## Task to complete
With the pictures left out, transcribe exactly the lines from the one with "Click the calendar icon beside Published on" through the end of the data.
The input START
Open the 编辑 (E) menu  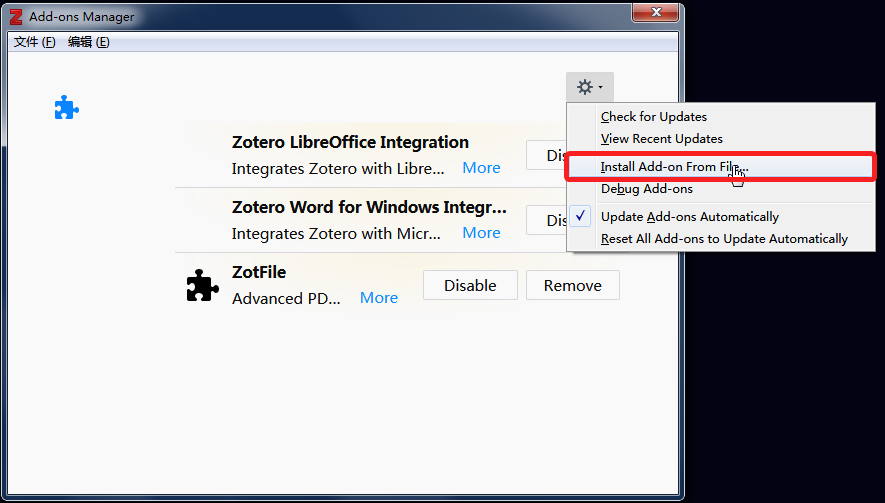(88, 42)
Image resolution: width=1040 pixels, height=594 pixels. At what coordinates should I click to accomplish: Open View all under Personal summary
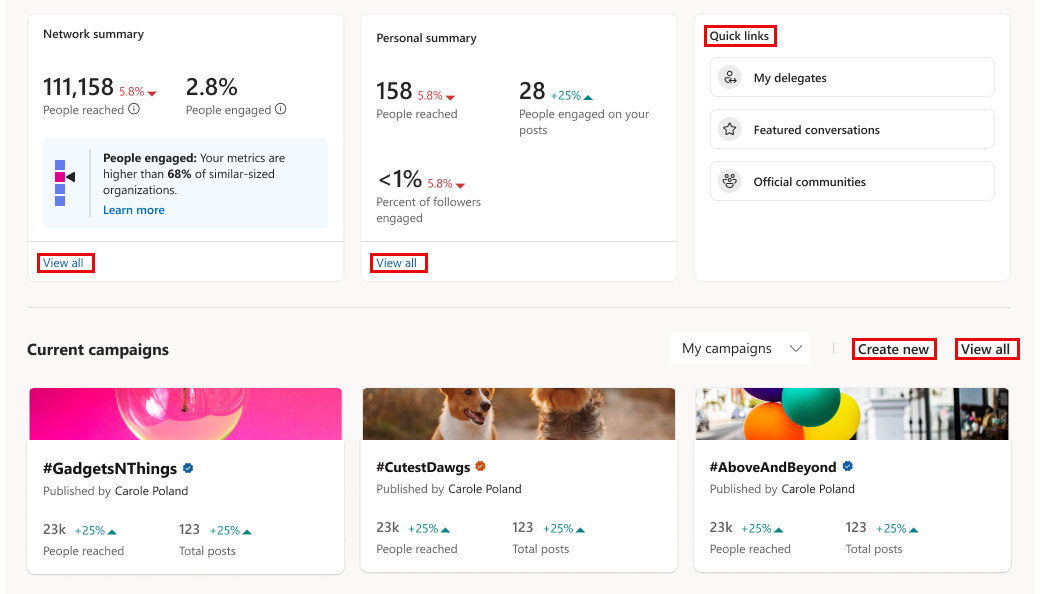coord(396,263)
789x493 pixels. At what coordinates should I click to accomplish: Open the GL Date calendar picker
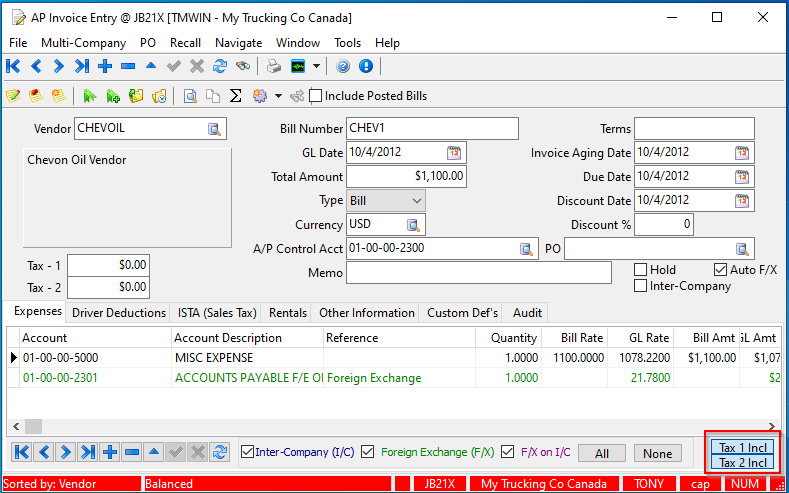[x=454, y=153]
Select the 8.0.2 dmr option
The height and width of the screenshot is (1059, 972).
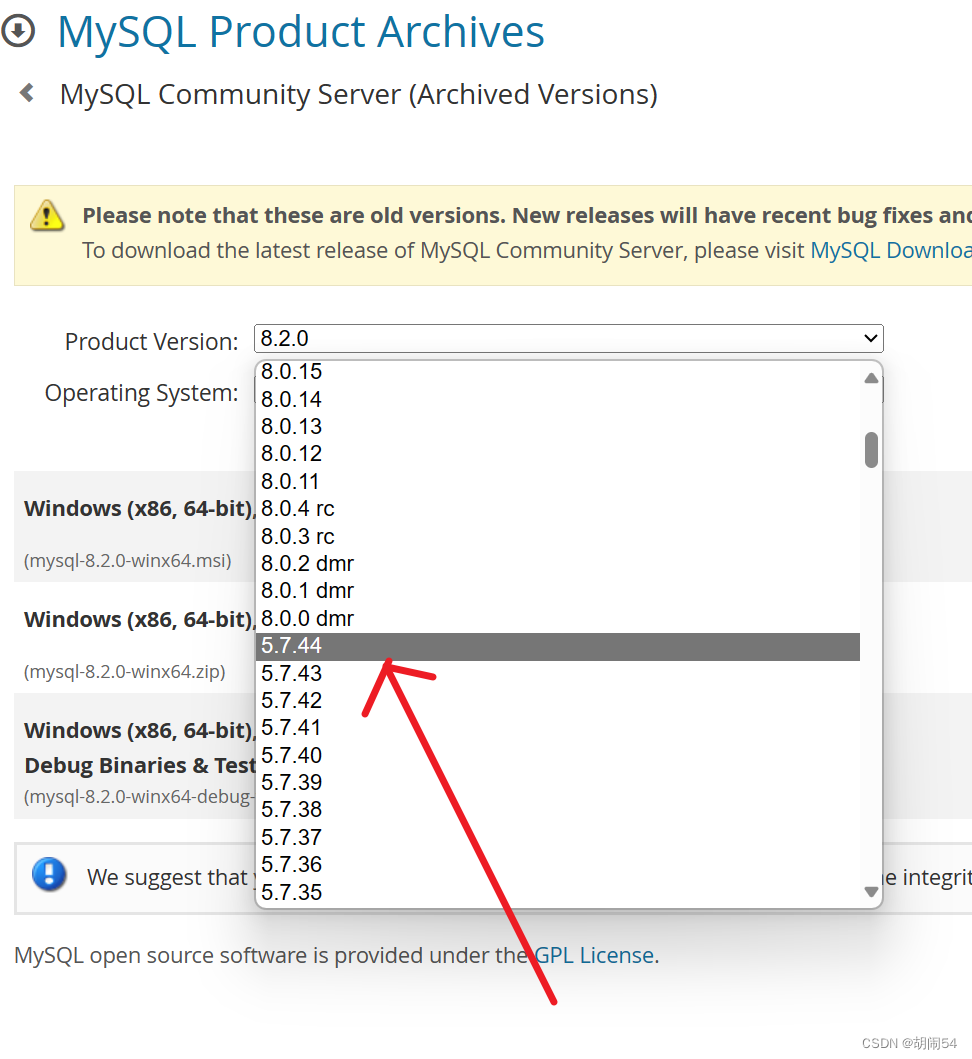pos(307,563)
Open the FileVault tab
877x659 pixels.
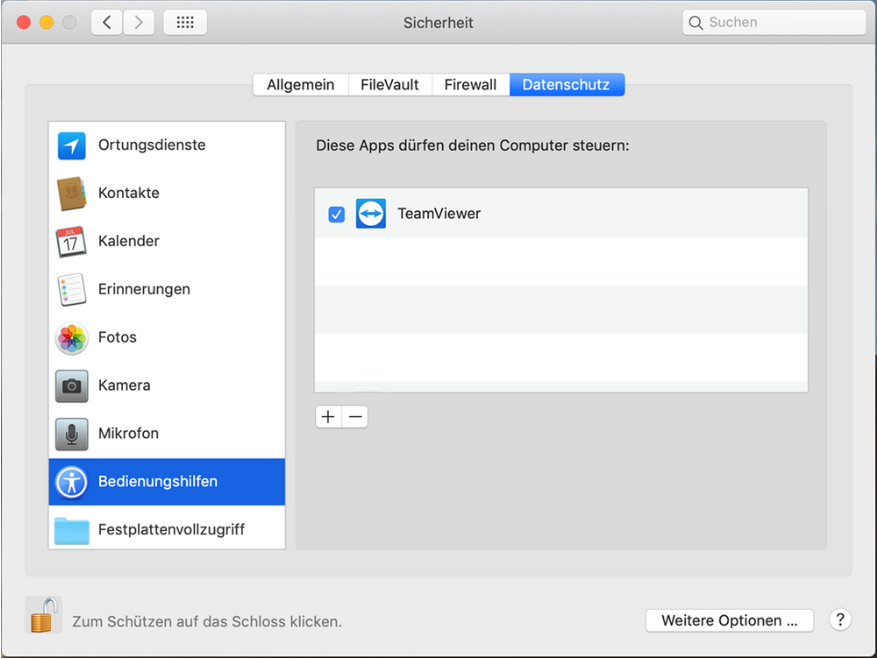390,85
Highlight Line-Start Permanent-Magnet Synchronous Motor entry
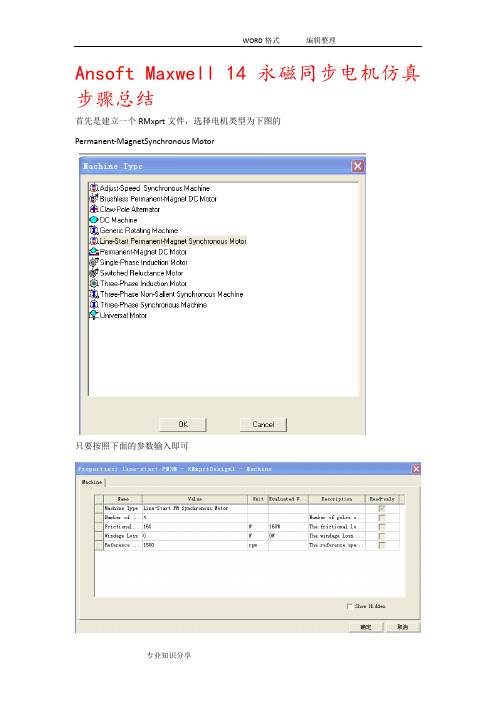Image resolution: width=496 pixels, height=702 pixels. (173, 241)

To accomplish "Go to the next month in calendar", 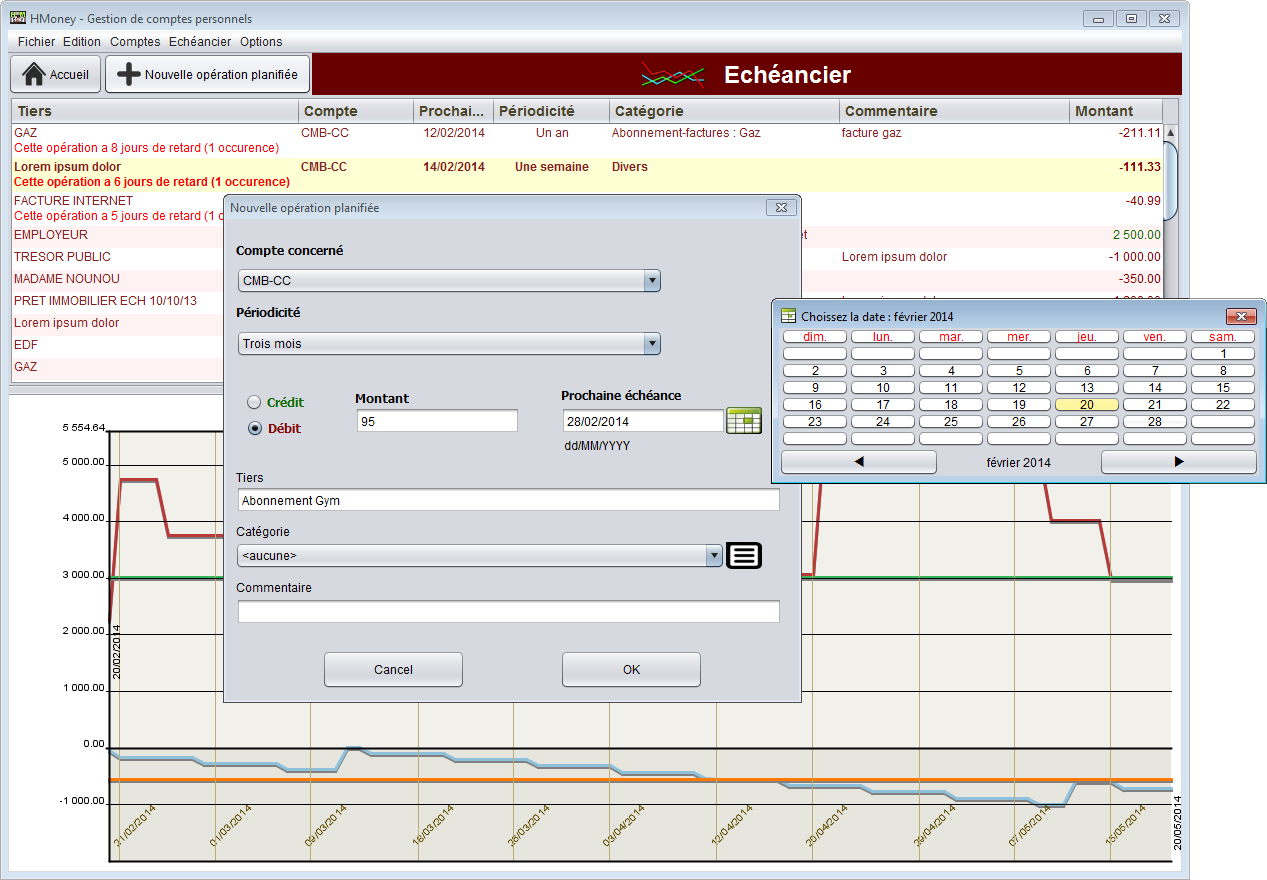I will pyautogui.click(x=1178, y=462).
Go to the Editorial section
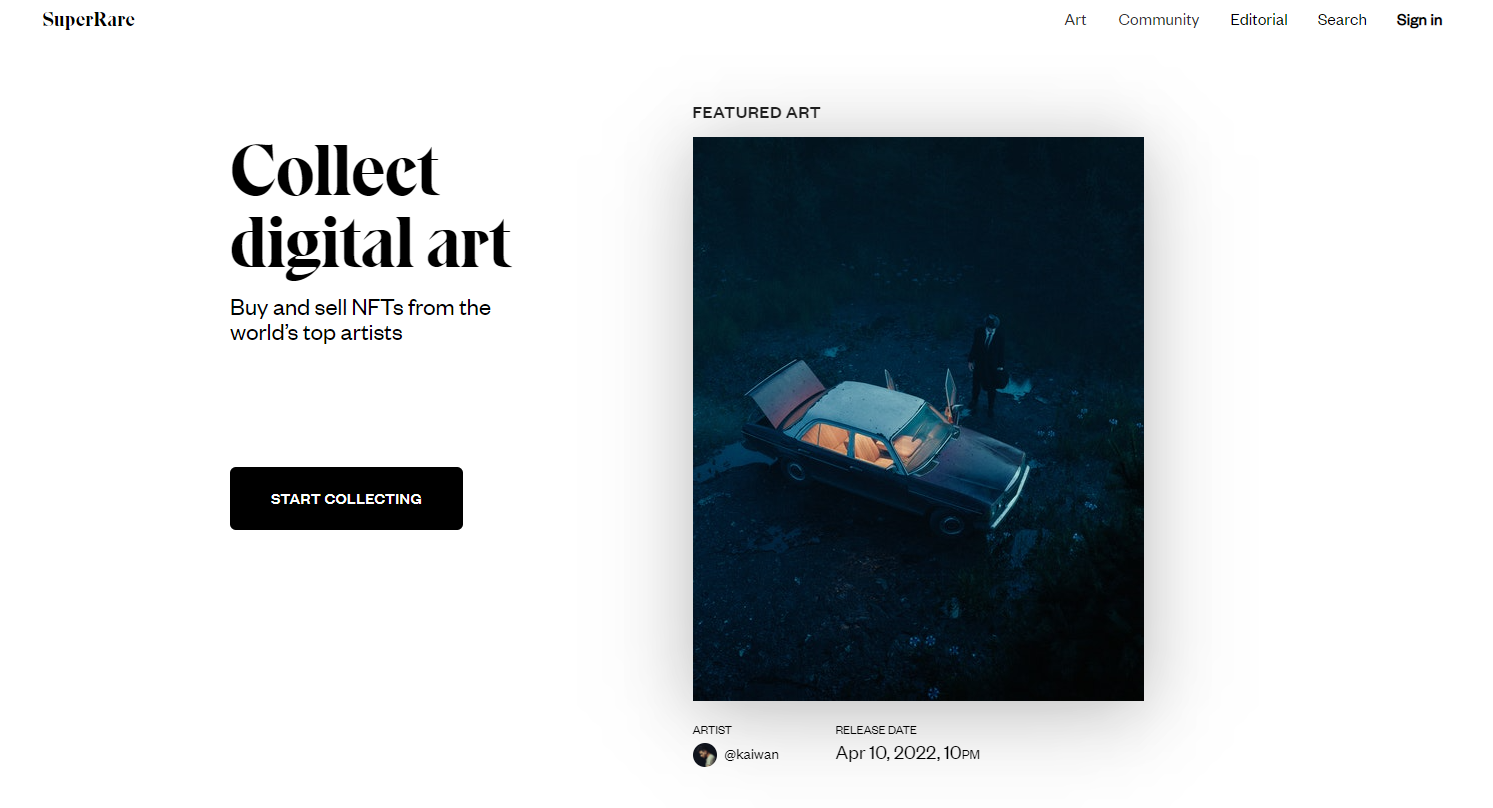1493x808 pixels. (x=1259, y=20)
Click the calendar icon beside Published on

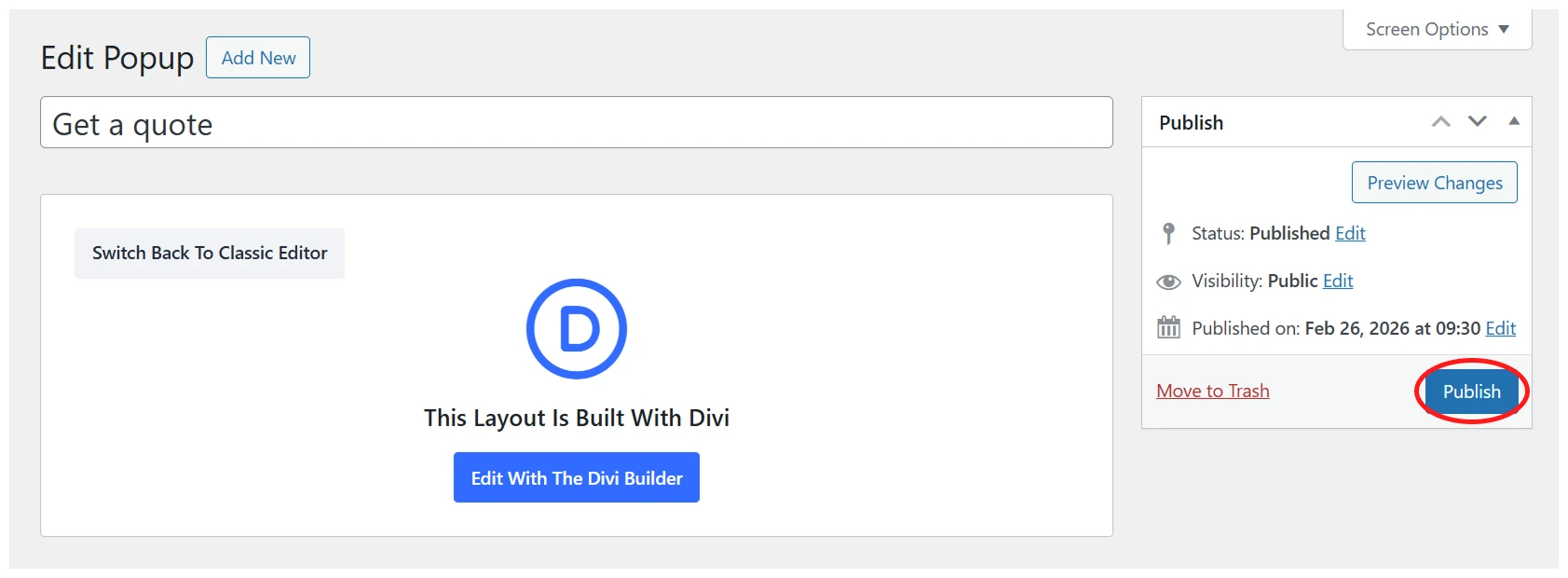pyautogui.click(x=1168, y=328)

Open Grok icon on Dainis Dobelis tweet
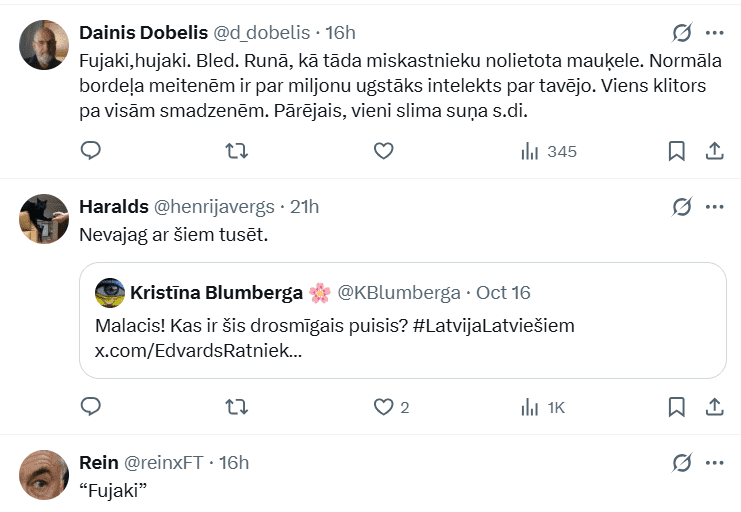[x=682, y=33]
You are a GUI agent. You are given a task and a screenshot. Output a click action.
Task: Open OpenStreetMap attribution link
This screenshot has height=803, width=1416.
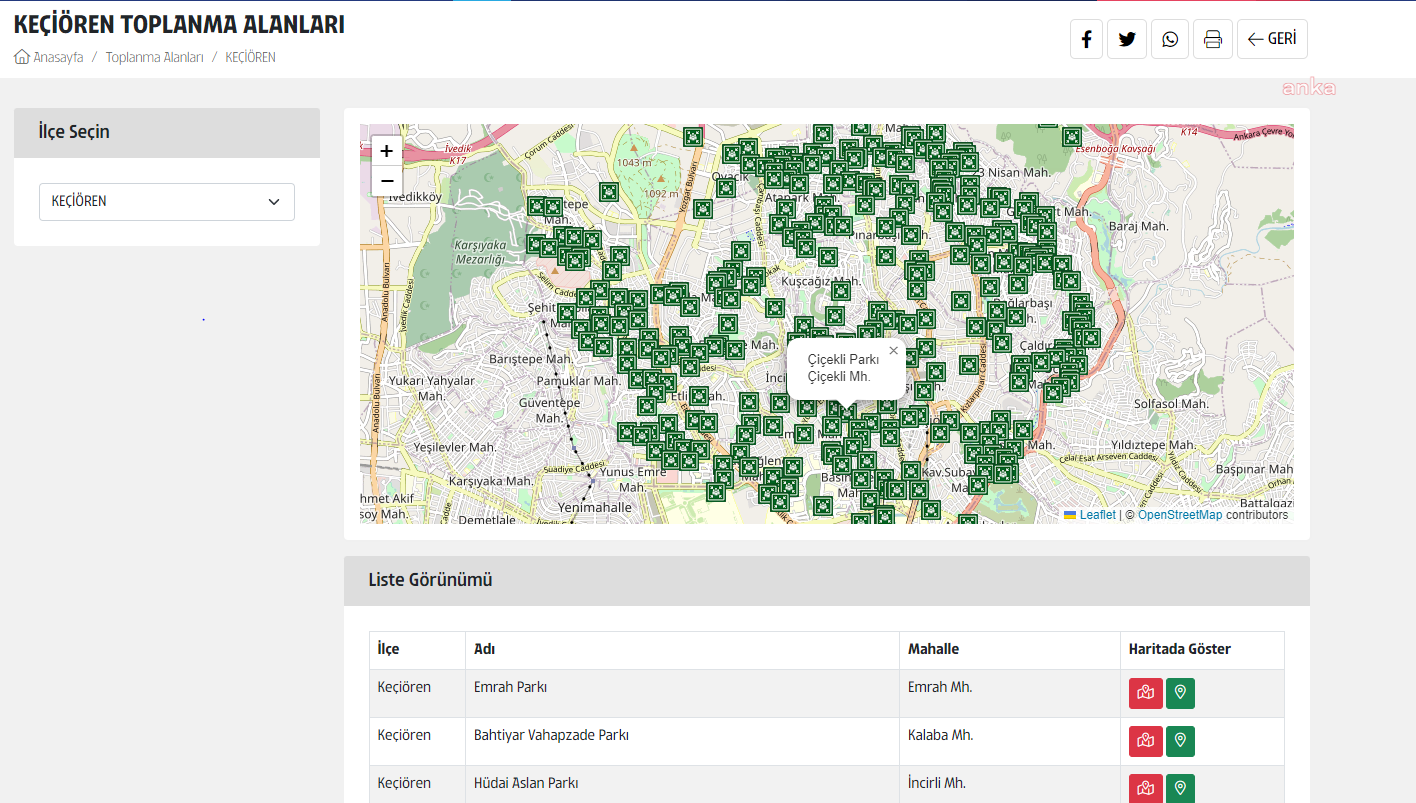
The input END
## Response for this exercise
Click the calendar icon beside Published on

pyautogui.click(x=1168, y=328)

Open Grok icon on Dainis Dobelis tweet
[x=682, y=33]
You are a GUI agent. You are given a task and a screenshot. Output a click action.
Task: Open OpenStreetMap attribution link
This screenshot has height=803, width=1416.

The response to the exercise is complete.